Исходный текст »
==========

7 августа 1871 года, суббота
Если бы жизнь ценилась исключительно по тем благам, которых мы жаждем и которых не получаем, как бы немногим из живущих не пришлось бы желать скорее от нее избавиться. Нет! Цена жизни в ней самой. Жить, то есть мыслить, чувствовать, действовать, — этого одного довольно, чтобы заставить человека любить жизнь.
8 августа 1871 года, воскресенье
Любовь приобретается заслугами. Какое я право имею на исключительное чувство привязанности ко мне существа, подобного мне, если я ничего для него не сделал, чего для него не могли или не хотели сделать другие? Конечно, я говорю не о той любви, которая основана на инстинкте, как любовь родителей к детям, детей к родителям или любовь половая. Об этих любовях нечего сказать: сила и степень их зависит от разных случайностей, от темперамента и проч.
9 августа 1871 года, понедельник
Вчера был прелестнейший день. Кажется, это была последняя улыбка лета. Сегодня пасмурно и холодно. Впрочем, надо быть благодарным. Почти весь июнь, июль и первая неделя августа отличались необычайною прелестью. Особенно прекрасны были вечера — теплые, каких я здесь не запомню. Перепадали дожди, поистине тропические. Они только увлажали почву, но не охлаждали воздуха. Словом, лето редкое в Петербурге. Но вот и оно пролетело. Пора готовиться ко всем превратностям петербургской осени.
10 августа 1871 года, вторник
Ночью погода взбесилась — ревела буря, а дождь бил в окна так, что я боялся, они разобьются.
12 августа 1871 года, четверг
Надо всячески избегать споров: в них невольно разгорячишься и непременно скажешь или глупость, или резкость, о которой после пожалеешь.
28 августа 1871 года, суббота
Много толков по поводу изъявленного высочайшею властью неудовольствия на суды за то, во-первых, что председатель вел себя слишком гуманно и любовно с подсудимыми по Нечаевской истории и что он не останавливал адвокатов там, где они слишком распространялись в общих понятиях о сущности и различии заговора и тайных обществ; во-вторых, за то, что суд оправдывает некоторых, а не всех приговаривает к каре. Говорят, граф Пален просил прощения, что дурно выбрал председателя, а когда Эссен хотел объяснить, почему суд не всех огулом обвиняет, то его не хотели слушать. Как бы то ни было, а юстиция наша в опале.

==========

Задание » Продолжите дневниковые записи 1871 года, начав сразу после последней фразы о петербургской юстиции. Строки, приведённые далее, никак не связаны с дневниковыми записями 1871 года.

Исходные данные »

==========

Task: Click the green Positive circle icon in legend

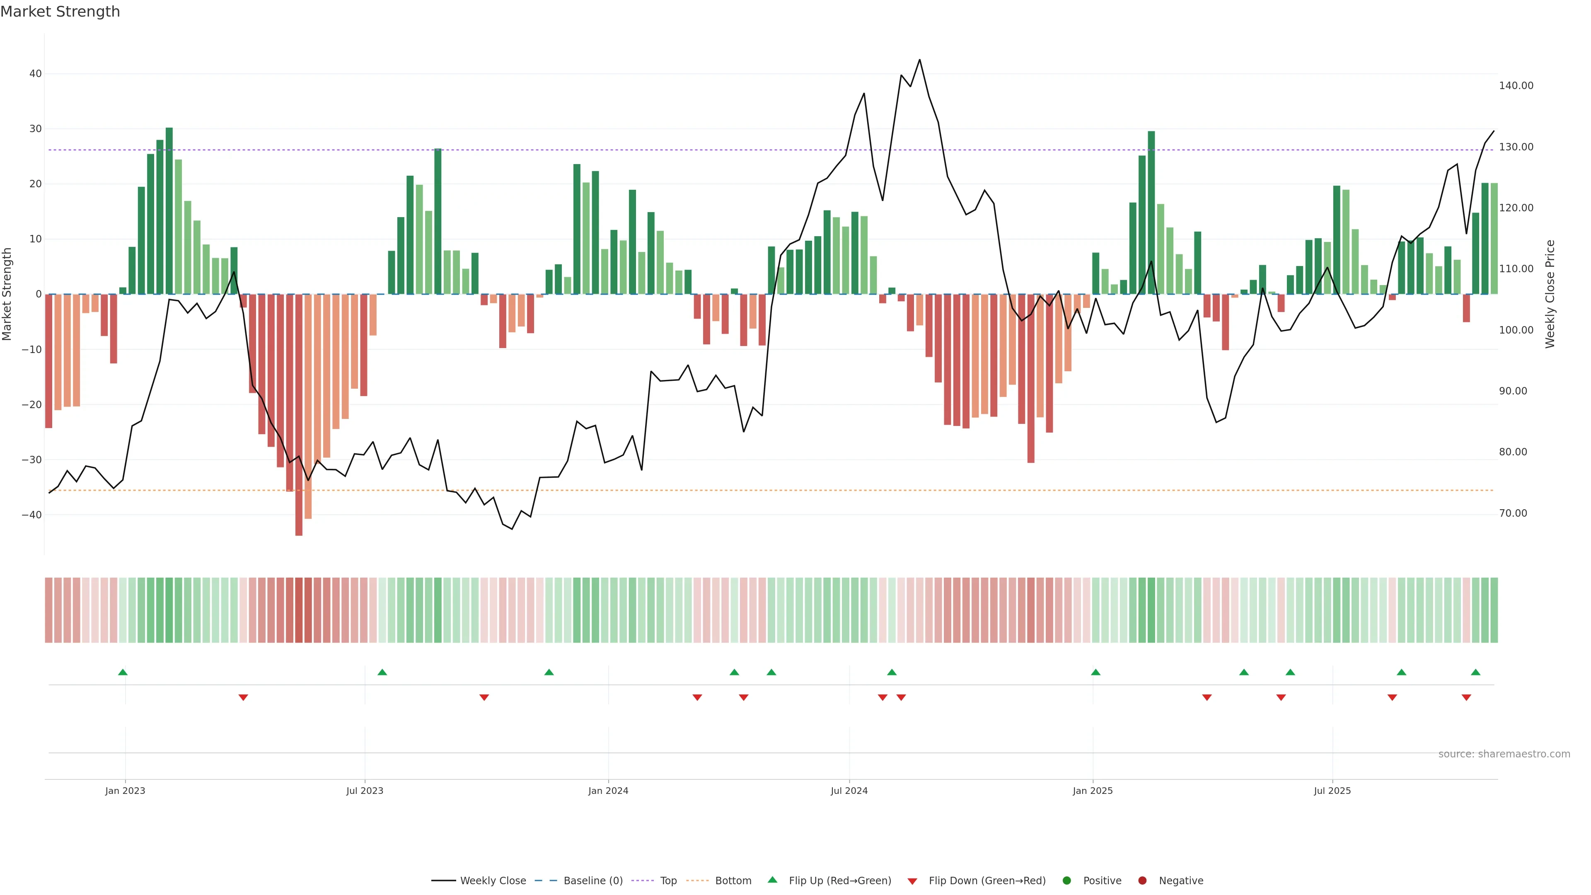Action: pos(1067,881)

==========

Ответ »
Происшествие в Павловске. В девять часов вечера кто-то выстрелил в темноте из револьвера и ранил одного из двух проходивших по аллее разносчиков-гребенщиков. Это случилось у Солдатской слободки, возле пруда, недалеко от дач, откуда еще не все съехали. У гребенщика оказались три раны. Опасаются за его жизнь, так как одна пуля засела где-то далеко и ее не могут найти. Происшествие навело панику на жителей Павловска, но, кажется, напрасно. Тут, как оказывается по некоторым соображениям, действовали вовсе не злоумышленники с целью грабежа. Около самого того места, где последовал выстрел, живет какой-то господин, у которого, говорят, два взбалмошных сына.
Один из них потешался с револьвером и хотел выстрелить в темноте по деревьям, а попал в человека. Полиция, неизвестно почему, заминает это дело.
12 сентября 1871 года, воскресенье
Переезд с дачи. Нестерпимо холодно.
Хлеб приготовляется для того, чтобы его есть; факты приводятся в известность для того, чтобы давать пищу рассуждениям, обобщениям и деланию из них выводов, — словом, они должны служить средством для известных действий, а не служить конечною целью.
Судьба народа зависит от того, в какой мере он одарен способностью сопротивления. Это способность, в силу которой предмет можно гнуть только до некоторой степени, ибо он всегда может снова выпрямиться и принять должное направление. Но если этой способности у народа нет, то, что вы с ним ни делайте, он годен только на то, чтобы служить орудием в руках другого.
Лучшее свойство хорошего ума состоит в том, чтобы под благовидностью истины угадывать ложь.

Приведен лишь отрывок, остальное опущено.